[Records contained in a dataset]
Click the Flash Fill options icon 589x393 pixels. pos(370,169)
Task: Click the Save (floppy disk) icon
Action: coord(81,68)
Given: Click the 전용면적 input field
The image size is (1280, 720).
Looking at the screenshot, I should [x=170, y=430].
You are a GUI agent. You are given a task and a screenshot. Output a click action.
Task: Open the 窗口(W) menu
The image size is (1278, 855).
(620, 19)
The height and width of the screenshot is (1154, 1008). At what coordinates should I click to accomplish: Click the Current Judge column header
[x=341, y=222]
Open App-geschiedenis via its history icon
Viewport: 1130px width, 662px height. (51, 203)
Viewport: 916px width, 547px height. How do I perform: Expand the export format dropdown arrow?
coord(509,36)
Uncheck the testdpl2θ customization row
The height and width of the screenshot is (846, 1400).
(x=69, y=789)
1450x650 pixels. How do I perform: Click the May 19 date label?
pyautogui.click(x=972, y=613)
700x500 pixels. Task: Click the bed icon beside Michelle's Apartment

Directions - All of the entries are to be set down again without alteration.

Response -
Click the Flash Fill options icon 589x393 pixels. pos(370,169)
Task: Click the Save (floppy disk) icon
Action: coord(81,68)
Given: Click the 전용면적 input field
The image size is (1280, 720).
Looking at the screenshot, I should [x=170, y=430].
You are a GUI agent. You are given a task and a screenshot. Output a click action.
Task: Open the 窗口(W) menu
The image size is (1278, 855).
(620, 19)
The height and width of the screenshot is (1154, 1008). At what coordinates should I click to accomplish: Click the Current Judge column header
[x=341, y=222]
Open App-geschiedenis via its history icon
Viewport: 1130px width, 662px height. (51, 203)
Viewport: 916px width, 547px height. How do I perform: Expand the export format dropdown arrow?
coord(509,36)
Uncheck the testdpl2θ customization row
The height and width of the screenshot is (846, 1400).
(x=69, y=789)
1450x650 pixels. How do I perform: Click the May 19 date label?
pyautogui.click(x=972, y=613)
700x500 pixels. Task: Click the bed icon beside Michelle's Apartment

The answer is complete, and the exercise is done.